Split when the read is independent: a database (you query different tables than the one you wrote to), a filesystem (writing one file does not change what you read from another), an API gateway (POST and GET hit different endpoints), a queue (enqueue and dequeue are independent operations). Splitting preserves clean readOnlyHint annotations and lets clients auto-allow the cheap read tools.
Edge case: if the write affects what the read returns but only sometimes (for example, INSERT into one table and sometimes the LLM wants to SELECT from the joined view), keep them split and let the LLM choose to call the read. Fusing under that rule would force a read the LLM did not need.
What Fusion Costs
Two real downsides. First, the readOnlyHint annotation is forfeit: a fused tool mutates state, so it cannot mark itself read-only. Clients that auto-allow read-only tools and prompt on writes will prompt on every fused call. For UI driving that is correct (the user wants to know when the agent is going to click). For a database server the same rule would be too noisy and the right call would be to split.
Second, the inline diff inflates response size. Typical macOS-use traversals are 100 to 800 elements; a click usually mutates 1 to 20. The diff stays small because it is only the changed nodes, but the full tree is also written to a file the agent can grep. If your surface has thousands of elements that mutate often, fusion will push more bytes than splitting plus an opt-in read.
Neither is a dealbreaker for live-state surfaces. Both are real for transactional surfaces. The decision tree is short and the answer is usually obvious; the mistake is doing the same thing on every server because you saw it once in the reference implementation.
“System Events is just a wrapper around public [Obj]C system APIs, so you could bypass AppleScript and call those APIs directly.”
Verify The Tool Counts Yourself
None of the numbers above need trust. The whole repo is one Swift file (2056 lines as of this writing) plus a small input-guard module. Eight steps, all reproducible from the public source.
Reproduce the 8-fused / 1-pure split from the source
- Clone github.com/mediar-ai/mcp-server-macos-use
- Open Sources/MCPServer/main.swift in your editor
- Search for _and_traverse: 8 hits in the tool name strings
- Search for refresh_traversal: 1 hit, the only pure read
- Read line 1482: the aggregate array literal lists all 9 tools by name
- Read line 791 (clickTool case): buildDiffSummary is invoked inline after the click
- Run the server in stdio mode, click into a small AppKit app, observe the diff in the response JSON
- Compare against an MCP server that splits write and read; count the round trips
Designing your own MCP server and stuck on the read-vs-write split?

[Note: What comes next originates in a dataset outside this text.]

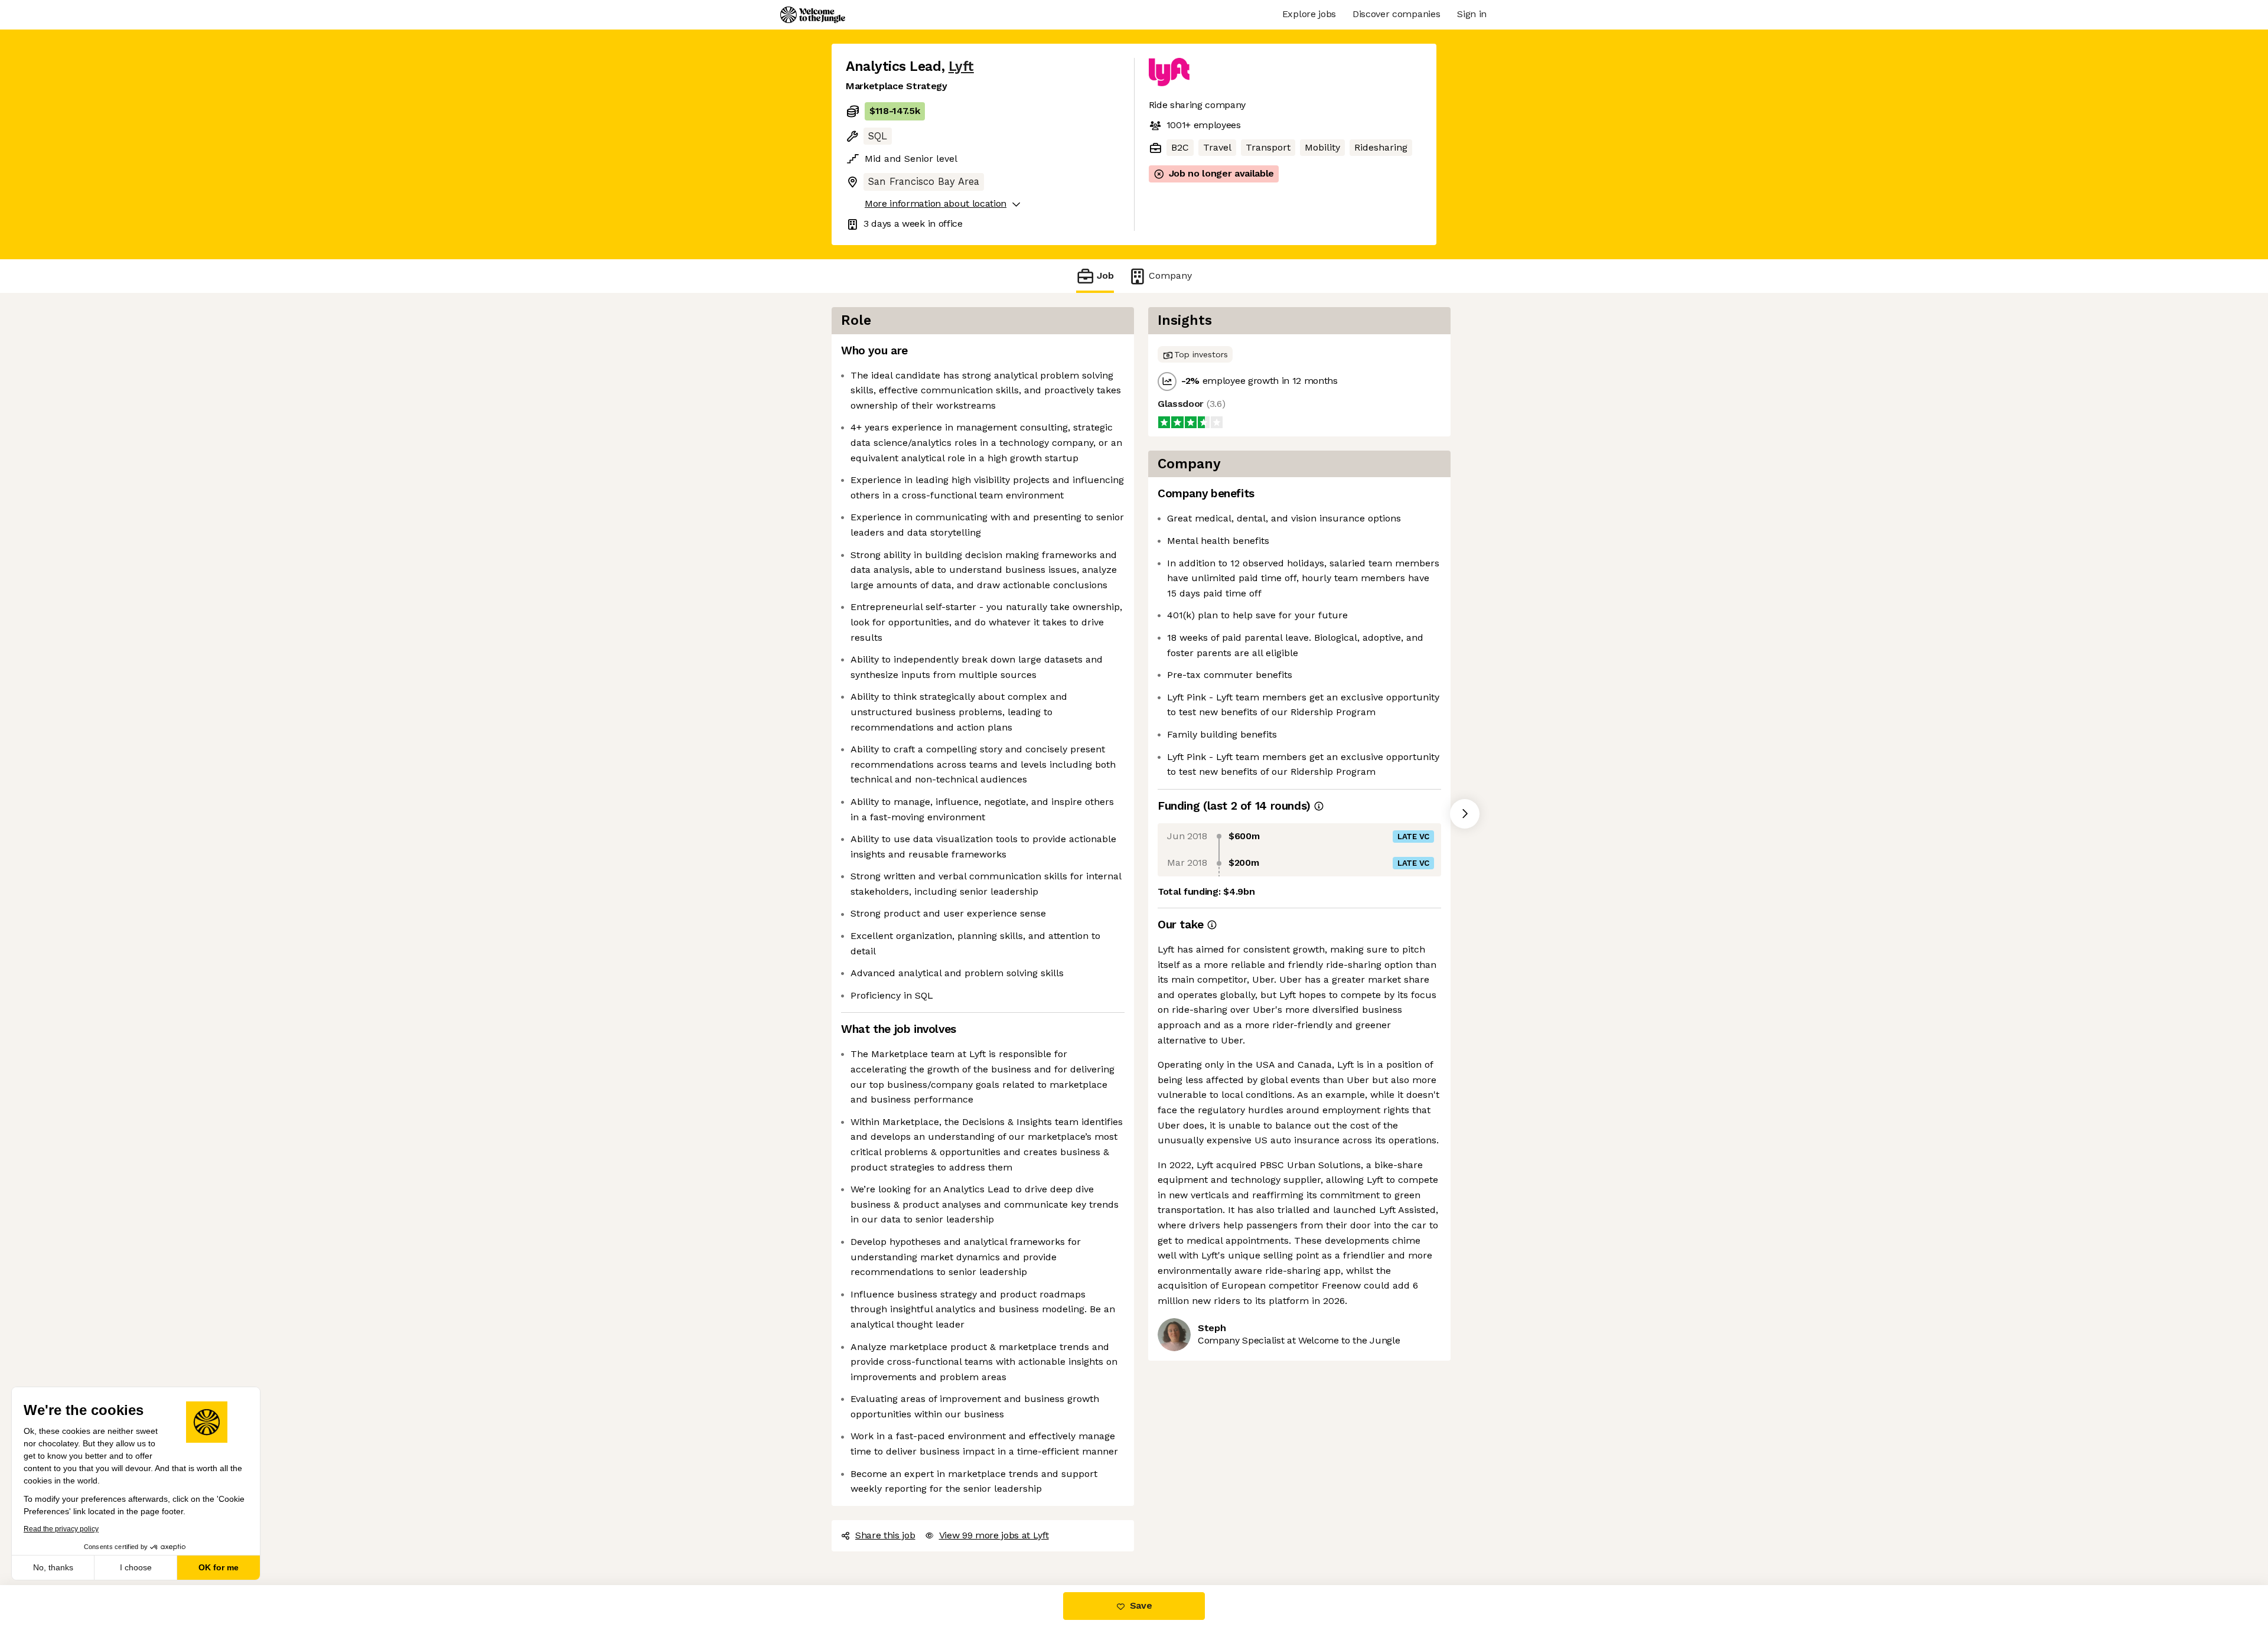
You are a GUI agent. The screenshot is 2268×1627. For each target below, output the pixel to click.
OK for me (218, 1567)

Walk through your specific surface with the macOS-use maintainers. Bring the tools you have so far and we will trace which ones should fuse and which should stay split.
Frequently asked questions
What is the practical difference between an MCP read tool and an MCP write tool?
MCP itself does not have a separate primitive for the two. Both are Tools. What it has are annotations: readOnlyHint, idempotentHint, destructiveHint, and openWorldHint. A read tool is a Tool whose readOnlyHint is true and that does not mutate any external state. A write tool is the inverse. Annotations are hints, not enforcement. The MCP spec says the same thing: clients use them for UX (do I prompt before invoking?), not for sandboxing. So the read-vs-write distinction lives entirely in the server's design choices.
Why does the macOS-use MCP server fuse write and read instead of exposing them as separate tools?
Because the surface is a live UI. After clicking a button, the only useful next thing for the LLM to know is what changed in the accessibility tree. Splitting click and refresh into two tools means every click is followed by a refresh, every time, with no exceptions. That is two round trips for one logical operation, and it introduces a class of bugs where the LLM forgets to refresh and reasons against stale tree state. Fusing them into click_and_traverse eliminates the second round trip and makes the post-action state structurally part of the tool's return value. The server returns a diff (added, removed, modified, attribute changes) so the LLM sees exactly what the click moved, not just the new state.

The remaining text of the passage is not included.